- **PROVIDED RECORDS**:
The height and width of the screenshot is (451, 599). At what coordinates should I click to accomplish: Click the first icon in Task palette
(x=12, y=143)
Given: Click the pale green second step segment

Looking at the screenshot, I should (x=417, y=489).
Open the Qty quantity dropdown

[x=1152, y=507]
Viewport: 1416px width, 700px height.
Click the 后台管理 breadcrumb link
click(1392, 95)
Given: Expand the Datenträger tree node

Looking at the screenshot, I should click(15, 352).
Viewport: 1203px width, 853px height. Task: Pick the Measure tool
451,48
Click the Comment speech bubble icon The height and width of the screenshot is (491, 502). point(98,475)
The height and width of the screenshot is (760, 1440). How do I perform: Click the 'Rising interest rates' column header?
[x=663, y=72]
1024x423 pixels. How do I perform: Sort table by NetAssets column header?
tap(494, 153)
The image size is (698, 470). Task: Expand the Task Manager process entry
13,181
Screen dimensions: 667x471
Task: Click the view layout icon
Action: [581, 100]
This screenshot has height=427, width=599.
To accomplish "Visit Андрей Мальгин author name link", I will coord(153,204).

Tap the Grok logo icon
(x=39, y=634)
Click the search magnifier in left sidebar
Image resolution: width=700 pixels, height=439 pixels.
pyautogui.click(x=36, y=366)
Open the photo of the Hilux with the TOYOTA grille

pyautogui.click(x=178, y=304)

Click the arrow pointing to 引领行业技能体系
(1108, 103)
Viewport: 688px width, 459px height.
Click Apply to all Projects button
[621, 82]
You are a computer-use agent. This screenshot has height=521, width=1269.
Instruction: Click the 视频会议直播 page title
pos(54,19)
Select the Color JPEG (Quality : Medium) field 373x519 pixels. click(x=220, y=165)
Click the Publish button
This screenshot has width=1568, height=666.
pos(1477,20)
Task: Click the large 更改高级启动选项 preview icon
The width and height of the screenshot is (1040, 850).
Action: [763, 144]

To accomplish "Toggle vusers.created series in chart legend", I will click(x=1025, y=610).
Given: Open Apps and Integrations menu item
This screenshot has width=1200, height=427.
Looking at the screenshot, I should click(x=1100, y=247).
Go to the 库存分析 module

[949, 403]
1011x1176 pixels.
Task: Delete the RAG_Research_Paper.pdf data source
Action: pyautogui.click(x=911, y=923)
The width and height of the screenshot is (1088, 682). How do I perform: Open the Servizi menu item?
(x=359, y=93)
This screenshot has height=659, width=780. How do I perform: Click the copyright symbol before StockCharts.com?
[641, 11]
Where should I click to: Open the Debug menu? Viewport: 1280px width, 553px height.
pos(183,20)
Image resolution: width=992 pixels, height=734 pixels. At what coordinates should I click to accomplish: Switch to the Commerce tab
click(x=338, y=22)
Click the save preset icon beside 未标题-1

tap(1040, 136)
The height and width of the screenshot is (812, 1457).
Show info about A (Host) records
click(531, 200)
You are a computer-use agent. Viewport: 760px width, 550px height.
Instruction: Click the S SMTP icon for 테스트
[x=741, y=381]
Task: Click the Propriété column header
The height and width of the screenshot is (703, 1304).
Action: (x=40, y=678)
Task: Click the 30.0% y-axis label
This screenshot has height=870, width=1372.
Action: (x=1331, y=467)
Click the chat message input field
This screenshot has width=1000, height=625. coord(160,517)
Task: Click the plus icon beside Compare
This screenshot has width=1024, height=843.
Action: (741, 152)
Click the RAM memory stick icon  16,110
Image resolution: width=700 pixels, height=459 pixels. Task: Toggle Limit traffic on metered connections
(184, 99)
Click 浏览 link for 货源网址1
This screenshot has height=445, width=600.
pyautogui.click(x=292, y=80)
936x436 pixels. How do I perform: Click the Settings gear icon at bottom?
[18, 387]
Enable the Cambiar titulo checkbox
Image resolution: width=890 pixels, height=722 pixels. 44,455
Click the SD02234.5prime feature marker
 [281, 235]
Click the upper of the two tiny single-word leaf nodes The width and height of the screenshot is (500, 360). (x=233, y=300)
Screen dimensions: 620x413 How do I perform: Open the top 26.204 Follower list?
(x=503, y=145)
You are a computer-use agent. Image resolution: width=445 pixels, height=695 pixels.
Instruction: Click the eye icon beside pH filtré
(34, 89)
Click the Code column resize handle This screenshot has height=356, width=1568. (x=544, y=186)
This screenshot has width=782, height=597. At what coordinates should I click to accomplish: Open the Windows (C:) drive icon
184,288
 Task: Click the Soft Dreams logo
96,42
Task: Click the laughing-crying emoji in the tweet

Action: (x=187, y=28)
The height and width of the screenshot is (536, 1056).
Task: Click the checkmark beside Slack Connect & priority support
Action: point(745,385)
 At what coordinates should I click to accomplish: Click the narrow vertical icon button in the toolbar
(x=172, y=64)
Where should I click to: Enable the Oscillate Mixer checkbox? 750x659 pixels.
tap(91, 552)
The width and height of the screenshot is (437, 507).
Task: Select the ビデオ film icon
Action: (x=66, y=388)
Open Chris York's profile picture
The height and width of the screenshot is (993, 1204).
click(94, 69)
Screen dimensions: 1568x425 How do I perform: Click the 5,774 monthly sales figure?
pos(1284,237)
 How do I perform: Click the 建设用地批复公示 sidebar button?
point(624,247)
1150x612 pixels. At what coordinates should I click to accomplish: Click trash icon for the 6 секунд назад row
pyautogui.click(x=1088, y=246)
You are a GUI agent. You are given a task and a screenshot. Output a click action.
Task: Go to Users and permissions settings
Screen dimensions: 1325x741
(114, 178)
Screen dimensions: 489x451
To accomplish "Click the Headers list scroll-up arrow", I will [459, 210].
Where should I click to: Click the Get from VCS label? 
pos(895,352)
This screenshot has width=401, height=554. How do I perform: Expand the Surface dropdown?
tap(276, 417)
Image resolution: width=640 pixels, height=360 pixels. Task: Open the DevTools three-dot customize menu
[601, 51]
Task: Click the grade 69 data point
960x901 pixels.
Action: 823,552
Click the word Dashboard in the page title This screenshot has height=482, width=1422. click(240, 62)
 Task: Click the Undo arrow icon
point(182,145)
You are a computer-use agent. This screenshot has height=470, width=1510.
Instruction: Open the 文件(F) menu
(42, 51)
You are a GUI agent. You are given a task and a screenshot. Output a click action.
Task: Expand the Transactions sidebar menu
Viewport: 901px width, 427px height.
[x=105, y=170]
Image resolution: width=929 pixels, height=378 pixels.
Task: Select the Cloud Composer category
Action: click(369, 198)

- **PROBLEM TO WORK ON**:
Recreate the listing exactly, so that each entry reads as before.

- **COMPLETED EXERCISE**:
The height and width of the screenshot is (451, 599). At what coordinates should I click to accomplish: Click the first icon in Task palette
(x=12, y=143)
Given: Click the pale green second step segment

Looking at the screenshot, I should (x=417, y=489).
Open the Qty quantity dropdown

[x=1152, y=507]
Viewport: 1416px width, 700px height.
Click the 后台管理 breadcrumb link
click(1392, 95)
Given: Expand the Datenträger tree node

Looking at the screenshot, I should click(15, 352).
Viewport: 1203px width, 853px height. Task: Pick the Measure tool
451,48
Click the Comment speech bubble icon The height and width of the screenshot is (491, 502). point(98,475)
The height and width of the screenshot is (760, 1440). How do I perform: Click the 'Rising interest rates' column header?
[x=663, y=72]
1024x423 pixels. How do I perform: Sort table by NetAssets column header?
tap(494, 153)
The image size is (698, 470). Task: Expand the Task Manager process entry
13,181
Screen dimensions: 667x471
Task: Click the view layout icon
Action: [581, 100]
This screenshot has height=427, width=599.
To accomplish "Visit Андрей Мальгин author name link", I will coord(153,204).

Tap the Grok logo icon
(x=39, y=634)
Click the search magnifier in left sidebar
Image resolution: width=700 pixels, height=439 pixels.
pyautogui.click(x=36, y=366)
Open the photo of the Hilux with the TOYOTA grille

pyautogui.click(x=178, y=304)

Click the arrow pointing to 引领行业技能体系
(1108, 103)
Viewport: 688px width, 459px height.
Click Apply to all Projects button
[621, 82]
You are a computer-use agent. This screenshot has height=521, width=1269.
Instruction: Click the 视频会议直播 page title
pos(54,19)
Select the Color JPEG (Quality : Medium) field 373x519 pixels. click(x=220, y=165)
Click the Publish button
This screenshot has width=1568, height=666.
pos(1477,20)
Task: Click the large 更改高级启动选项 preview icon
The width and height of the screenshot is (1040, 850).
Action: [763, 144]

To accomplish "Toggle vusers.created series in chart legend", I will click(x=1025, y=610).
Given: Open Apps and Integrations menu item
This screenshot has width=1200, height=427.
Looking at the screenshot, I should click(x=1100, y=247).
Go to the 库存分析 module

[949, 403]
1011x1176 pixels.
Task: Delete the RAG_Research_Paper.pdf data source
Action: pyautogui.click(x=911, y=923)
The width and height of the screenshot is (1088, 682). How do I perform: Open the Servizi menu item?
(x=359, y=93)
This screenshot has height=659, width=780. How do I perform: Click the copyright symbol before StockCharts.com?
[641, 11]
Where should I click to: Open the Debug menu? Viewport: 1280px width, 553px height.
pos(183,20)
Image resolution: width=992 pixels, height=734 pixels. At what coordinates should I click to accomplish: Switch to the Commerce tab
click(x=338, y=22)
Click the save preset icon beside 未标题-1

tap(1040, 136)
The height and width of the screenshot is (812, 1457).
Show info about A (Host) records
click(531, 200)
You are a computer-use agent. Viewport: 760px width, 550px height.
Instruction: Click the S SMTP icon for 테스트
[x=741, y=381]
Task: Click the Propriété column header
The height and width of the screenshot is (703, 1304).
Action: (x=40, y=678)
Task: Click the 30.0% y-axis label
This screenshot has height=870, width=1372.
Action: (x=1331, y=467)
Click the chat message input field
This screenshot has width=1000, height=625. coord(160,517)
Task: Click the plus icon beside Compare
This screenshot has width=1024, height=843.
Action: (741, 152)
Click the RAM memory stick icon  16,110
Image resolution: width=700 pixels, height=459 pixels. Task: Toggle Limit traffic on metered connections
(184, 99)
Click 浏览 link for 货源网址1
This screenshot has height=445, width=600.
pyautogui.click(x=292, y=80)
936x436 pixels. How do I perform: Click the Settings gear icon at bottom?
[18, 387]
Enable the Cambiar titulo checkbox
Image resolution: width=890 pixels, height=722 pixels. 44,455
Click the SD02234.5prime feature marker
 [281, 235]
Click the upper of the two tiny single-word leaf nodes The width and height of the screenshot is (500, 360). (x=233, y=300)
Screen dimensions: 620x413 How do I perform: Open the top 26.204 Follower list?
(x=503, y=145)
You are a computer-use agent. Image resolution: width=445 pixels, height=695 pixels.
Instruction: Click the eye icon beside pH filtré
(34, 89)
Click the Code column resize handle This screenshot has height=356, width=1568. (x=544, y=186)
This screenshot has width=782, height=597. At what coordinates should I click to accomplish: Open the Windows (C:) drive icon
184,288
 Task: Click the Soft Dreams logo
96,42
Task: Click the laughing-crying emoji in the tweet

Action: (x=187, y=28)
The height and width of the screenshot is (536, 1056).
Task: Click the checkmark beside Slack Connect & priority support
Action: point(745,385)
 At what coordinates should I click to accomplish: Click the narrow vertical icon button in the toolbar
(x=172, y=64)
Where should I click to: Enable the Oscillate Mixer checkbox? 750x659 pixels.
tap(91, 552)
The width and height of the screenshot is (437, 507).
Task: Select the ビデオ film icon
Action: (x=66, y=388)
Open Chris York's profile picture
The height and width of the screenshot is (993, 1204).
click(94, 69)
Screen dimensions: 1568x425 How do I perform: Click the 5,774 monthly sales figure?
pos(1284,237)
 How do I perform: Click the 建设用地批复公示 sidebar button?
point(624,247)
1150x612 pixels. At what coordinates should I click to accomplish: Click trash icon for the 6 секунд назад row
pyautogui.click(x=1088, y=246)
You are a GUI agent. You are given a task and a screenshot. Output a click action.
Task: Go to Users and permissions settings
Screen dimensions: 1325x741
(114, 178)
Screen dimensions: 489x451
To accomplish "Click the Headers list scroll-up arrow", I will [459, 210].
Where should I click to: Click the Get from VCS label? 
pos(895,352)
This screenshot has width=401, height=554. How do I perform: Expand the Surface dropdown?
tap(276, 417)
Image resolution: width=640 pixels, height=360 pixels. Task: Open the DevTools three-dot customize menu
[601, 51]
Task: Click the grade 69 data point
960x901 pixels.
Action: 823,552
Click the word Dashboard in the page title This screenshot has height=482, width=1422. click(240, 62)
 Task: Click the Undo arrow icon
point(182,145)
You are a computer-use agent. This screenshot has height=470, width=1510.
Instruction: Open the 文件(F) menu
(42, 51)
You are a GUI agent. You are given a task and a screenshot. Output a click action.
Task: Expand the Transactions sidebar menu
Viewport: 901px width, 427px height.
[x=105, y=170]
Image resolution: width=929 pixels, height=378 pixels.
Task: Select the Cloud Composer category
Action: click(369, 198)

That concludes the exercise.